Urango, a mom to a 4-month-old and a 3-year-old, shared a Facebook post Saturday detailing her encounter with Delta that same day as she attempted to travel with a cooler of frozen breast milk and dry ice.

“I spent the last eighteen days away from my children and husband for work," she wrote. "During this time, I had to pump at least four times per day to maintain a breast milk supply for my infant daughter and kept this supply in a freezer."

Urango later added,

"Maybe too much info for some, but I'm an angry mom right now."

She contacted Delta for instructions a week prior and was told to pack her frozen breast milk with dry ice (under 5.5 pounds) in a labeled cooler, Urango claimed on Facebook.

But after arriving to the airport with a cooler and dry ice that she purchased prior to her flight, she says the Delta employees had "no idea how to handle" the frozen breast milk and ultimately told her she could not take it.
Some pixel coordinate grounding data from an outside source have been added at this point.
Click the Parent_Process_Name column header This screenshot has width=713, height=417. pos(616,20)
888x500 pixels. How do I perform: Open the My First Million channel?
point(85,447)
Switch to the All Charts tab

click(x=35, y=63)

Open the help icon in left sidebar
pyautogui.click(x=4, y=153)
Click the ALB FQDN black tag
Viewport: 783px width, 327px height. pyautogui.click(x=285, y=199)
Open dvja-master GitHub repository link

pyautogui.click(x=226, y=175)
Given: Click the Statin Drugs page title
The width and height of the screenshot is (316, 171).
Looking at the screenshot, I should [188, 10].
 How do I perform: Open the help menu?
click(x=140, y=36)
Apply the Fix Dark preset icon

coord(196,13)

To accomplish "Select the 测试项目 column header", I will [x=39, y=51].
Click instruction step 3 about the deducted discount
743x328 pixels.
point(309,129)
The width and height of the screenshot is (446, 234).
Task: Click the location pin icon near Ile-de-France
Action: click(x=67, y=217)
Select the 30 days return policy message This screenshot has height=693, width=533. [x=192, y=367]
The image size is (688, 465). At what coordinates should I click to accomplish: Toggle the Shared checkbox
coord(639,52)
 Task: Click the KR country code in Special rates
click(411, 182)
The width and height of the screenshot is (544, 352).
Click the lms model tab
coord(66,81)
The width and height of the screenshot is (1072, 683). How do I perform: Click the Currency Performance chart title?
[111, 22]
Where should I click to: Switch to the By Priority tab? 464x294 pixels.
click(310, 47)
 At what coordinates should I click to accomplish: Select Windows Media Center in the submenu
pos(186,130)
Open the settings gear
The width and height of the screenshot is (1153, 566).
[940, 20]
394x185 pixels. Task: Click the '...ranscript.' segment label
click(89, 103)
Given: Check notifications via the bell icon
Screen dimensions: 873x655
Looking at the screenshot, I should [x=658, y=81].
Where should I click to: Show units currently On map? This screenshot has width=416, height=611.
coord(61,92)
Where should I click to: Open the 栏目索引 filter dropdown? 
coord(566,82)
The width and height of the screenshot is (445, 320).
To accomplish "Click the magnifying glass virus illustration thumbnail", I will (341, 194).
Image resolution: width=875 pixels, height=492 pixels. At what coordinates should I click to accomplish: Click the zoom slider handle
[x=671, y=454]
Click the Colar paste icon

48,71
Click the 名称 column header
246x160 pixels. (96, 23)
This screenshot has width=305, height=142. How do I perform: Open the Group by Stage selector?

"When I showed up to your ticket counter at EWR, the ticketing agent told me that I would have to pay $150 to check the $25 cooler because I already checked two other bags. In addition to this, he had no idea how to handle my cooler with dry ice," she wrote. "Long story short, they told me I could not take the breast milk on the plane because they couldn't weigh the dry ice (just curious how they would ever weigh dry ice??) and because I didn't have the proper sticker on it to show it contained dry ice."

Following this encounter, Urango said she received help from police officers at the airport who helped her derive a plan. She trashed the dry ice in an airport bathroom and traveled with the cooler of just frozen breast milk as carry-on luggage.

But Urango was concerned that without dry ice, her breast milk would not last the duration of the trip.

"So...here I sit waiting to board your plane...with a cooler of frozen breast milk WITHOUT dry ice. Who knows if it will even still be frozen when I arrive home in 8 hours; which basically means two weeks worth of breast milk will have to be thrown away," she wrote.

According to the Transportation Security Administration (TSA) site, formula and breast milk are exceptions to the TSA's limit of 3.4 ounces of liquid per carry-on item. Additionally, ice packs, freezer packs and "other accessories required to cool formula," are also listed as exceptions to the liquid rules.

Urango's post garnered a lot of attention, with nearly 3,000 shares from her Facebook page. In one response to many concerned commenters -- one calling the encounter "appalling" -- the mom updated that her breast milk survived the trip:

Vanessa Kasten Urango

On Sunday, Urango added an update to her Facebook post, sharing that Delta had since e-mailed her "apologizing"with a $25 gift card as a "goodwill gesture," she claimed.

Brian Kruse, a spokesperson for Delta Air Lines, told The Huffington Post that the airline is now working directly with Urango to reimburse her for any additional expenses she incurred from the incident.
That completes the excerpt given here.